Sanzioni Ue, O’Sullivan: “Nel 2026 l’economia russa rischia il punto di rottura”

L’inviato europeo per le sanzioni avverte: l’economia di guerra distorce Mosca, entrate petrolifere in calo e maggiori controlli contro le elusioni.

O’Sullivan: nel 2026 possibile svolta economica per Mosca

Nonostante i venti pacchetti di misure restrittive adottati dall’Unione europea dall’inizio della guerra in Ucraina, la Russia ha finora continuato a sostenere il proprio apparato militare. Tuttavia, secondo David O’Sullivan, inviato europeo incaricato nel 2022 di monitorare l’efficacia delle sanzioni e contrastarne l’aggiramento, il sistema potrebbe avvicinarsi a un limite strutturale.

In un’intervista al The Guardian, il funzionario europeo osserva che nel corso del 2026 l’equilibrio potrebbe diventare insostenibile. A suo giudizio, l’economia russa è stata progressivamente rimodellata in funzione dello sforzo bellico, con un forte spostamento di risorse verso la produzione militare a scapito dei settori civili. Una trasformazione che, secondo O’Sullivan, non può protrarsi indefinitamente senza generare effetti destabilizzanti.

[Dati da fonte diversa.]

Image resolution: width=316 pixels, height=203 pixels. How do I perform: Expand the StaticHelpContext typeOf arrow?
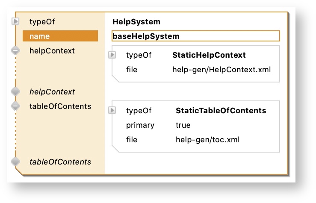[112, 55]
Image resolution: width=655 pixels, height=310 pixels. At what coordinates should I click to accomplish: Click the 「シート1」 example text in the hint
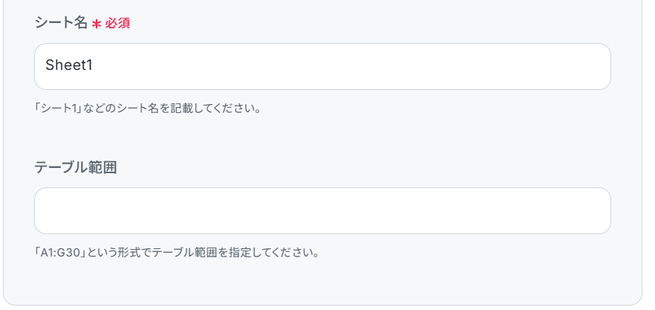[58, 109]

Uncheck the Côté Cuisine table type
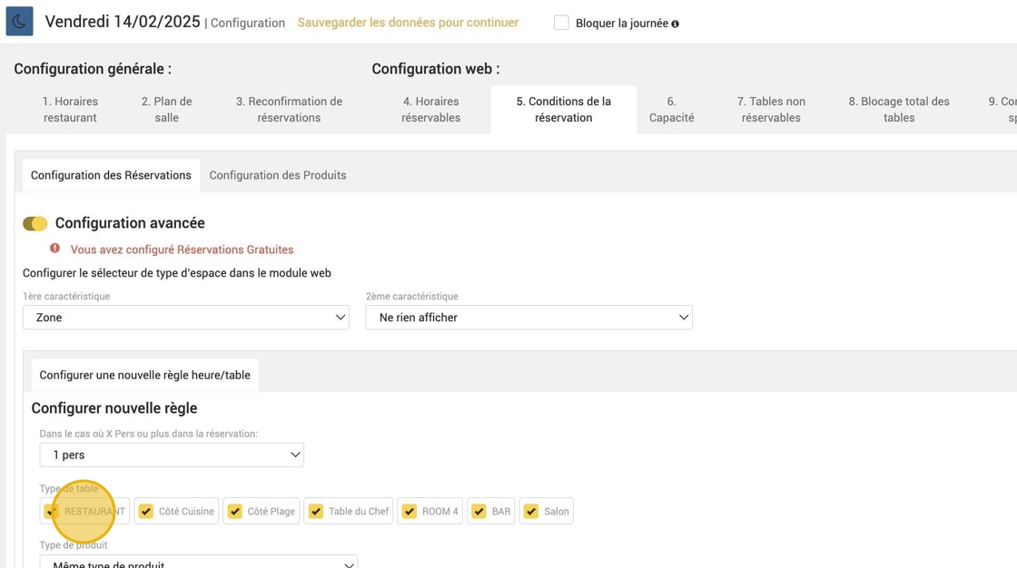point(146,511)
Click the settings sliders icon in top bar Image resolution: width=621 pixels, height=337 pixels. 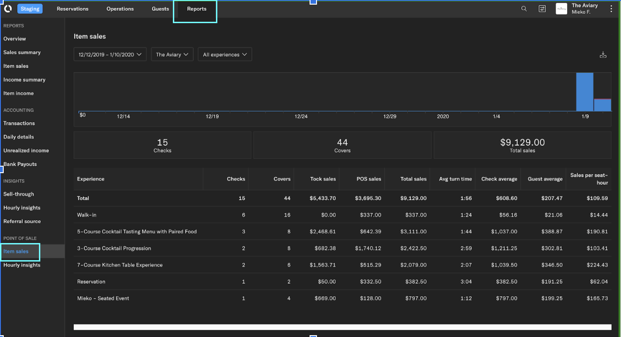coord(542,8)
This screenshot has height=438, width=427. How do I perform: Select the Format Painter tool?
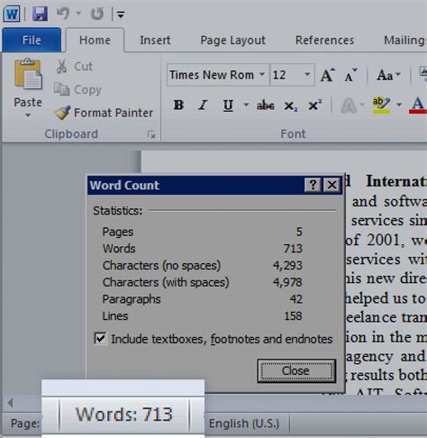tap(104, 113)
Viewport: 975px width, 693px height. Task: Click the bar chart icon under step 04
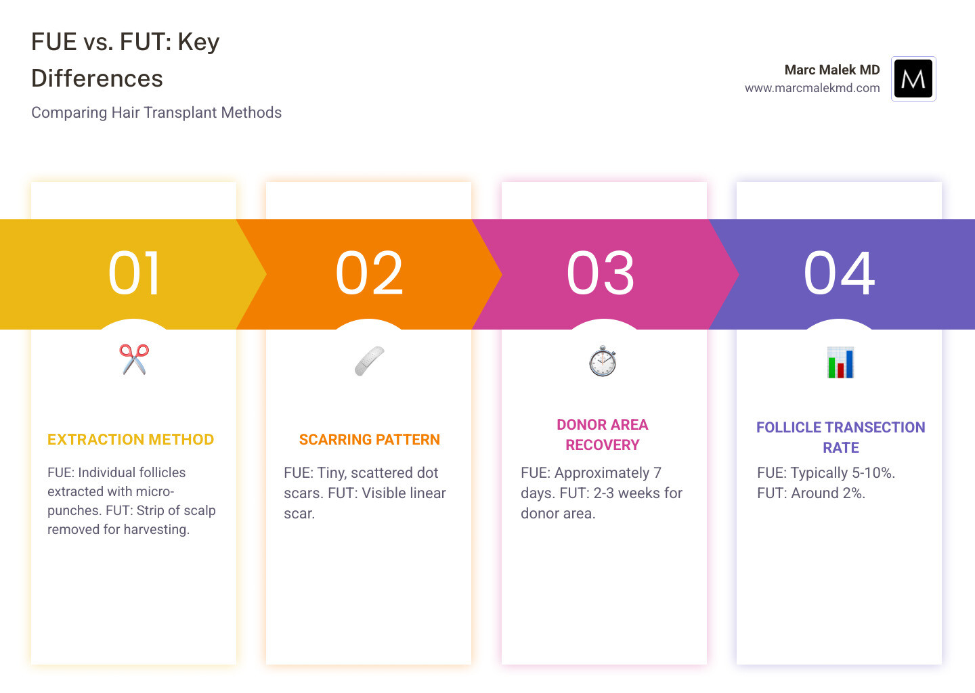(x=840, y=362)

Un indicatore chiave resta quello delle entrate petrolifere. I dati diffusi dal ministero delle Finanze di Mosca mostrano proventi ai livelli più bassi dal luglio 2020. Il calo è stato finora attenuato dal ricorso alla cosiddetta “flotta ombra” e dalla prosecuzione degli scambi con Paesi terzi.

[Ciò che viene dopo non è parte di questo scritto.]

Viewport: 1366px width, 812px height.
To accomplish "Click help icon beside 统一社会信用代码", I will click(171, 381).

Petrolio, accordo Ue-India e tensioni con Washington

Sul fronte energetico, la Russia ha potuto contare sulle vendite verso grandi economie come Cina e India. Proprio con Nuova Delhi, l’Unione europea ha siglato di recente un’intesa commerciale definita di rilievo strategico. Una scelta che ha suscitato reazioni negli Stati Uniti: il segretario al Tesoro Scott Bessent ha criticato Bruxelles per non aver inserito ulteriori restrizioni sull’acquisto di greggio russo nell’accordo con l’India.

Nei giorni successivi, Washington ha annunciato che l’India avrebbe interrotto gli acquisti di petrolio russo in cambio di una riduzione dei dazi statunitensi su alcune merci. O’Sullivan ha difeso l’intesa europea, ricordando che prima della firma erano state adottate misure mirate, tra cui sanzioni contro una grande raffineria indiana, il divieto di importare prodotti raffinati ottenuti da greggio russo e la decisione del gruppo portuale Adani di limitare l’accesso a determinate petroliere.

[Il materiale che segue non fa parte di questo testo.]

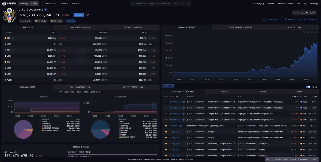Toggle the switch above the transfers table
This screenshot has height=162, width=321.
click(308, 87)
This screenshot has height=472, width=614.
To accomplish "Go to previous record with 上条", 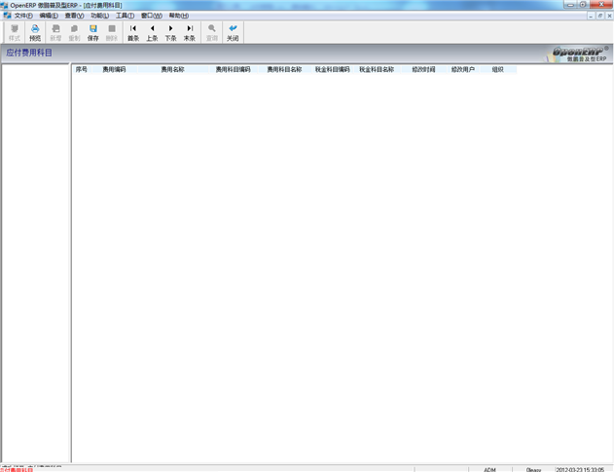I will [x=152, y=32].
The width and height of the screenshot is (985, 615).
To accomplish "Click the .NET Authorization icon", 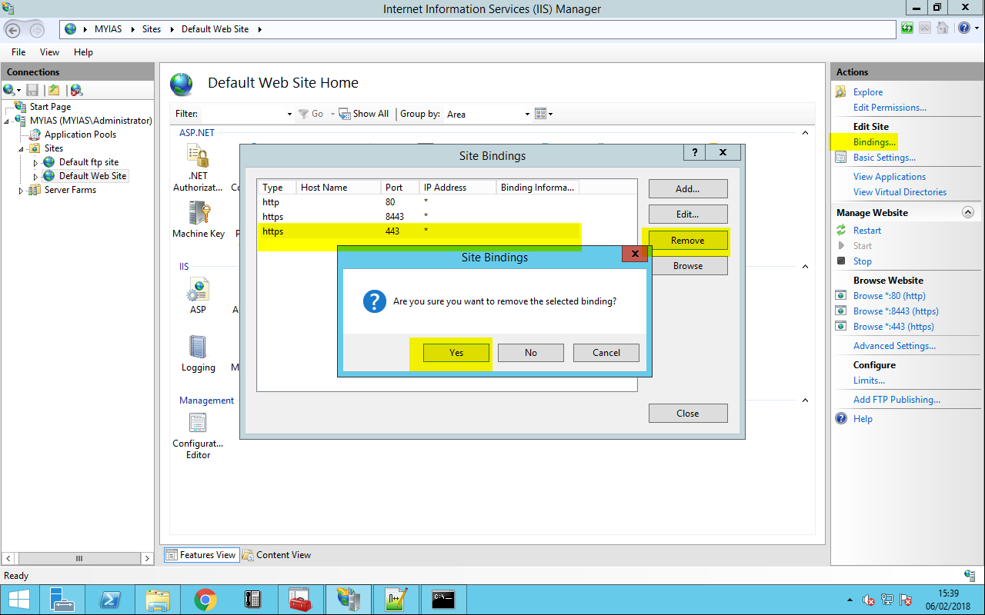I will click(198, 157).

Elusioni, tecnologia occidentale e asse con Pechino

L’Unione europea continua inoltre a lavorare per contrastare la riesportazione verso la Russia di beni potenzialmente utilizzabili in ambito militare. Secondo l’inviato Ue, sono stati registrati progressi nel contenimento dei flussi attraverso Asia centrale, Caucaso, Turchia, Serbia ed Emirati Arabi Uniti, oltre che in misura minore dalla Malesia. Le principali forme di elusione, viene spiegato, sarebbero oggi riconducibili più a operatori economici privati che a governi.

Un’eccezione significativa resta la Cina. O’Sullivan indica in Pechino un partner che fornisce sostegno alla Russia, pur senza invii diretti di armamenti. Allo stesso tempo, segnala una maggiore consapevolezza nei Paesi europei sul rischio che componenti tecnologici occidentali possano finire, attraverso intermediari, nei sistemi d’arma russi.

Secondo quanto riferito, analisi condotte su armamenti recuperati in Ucraina mostrerebbero la presenza di componenti provenienti da Stati Uniti, Unione europea, Svizzera e Regno Unito, un elemento definito motivo di preoccupazione per i governi coinvolti.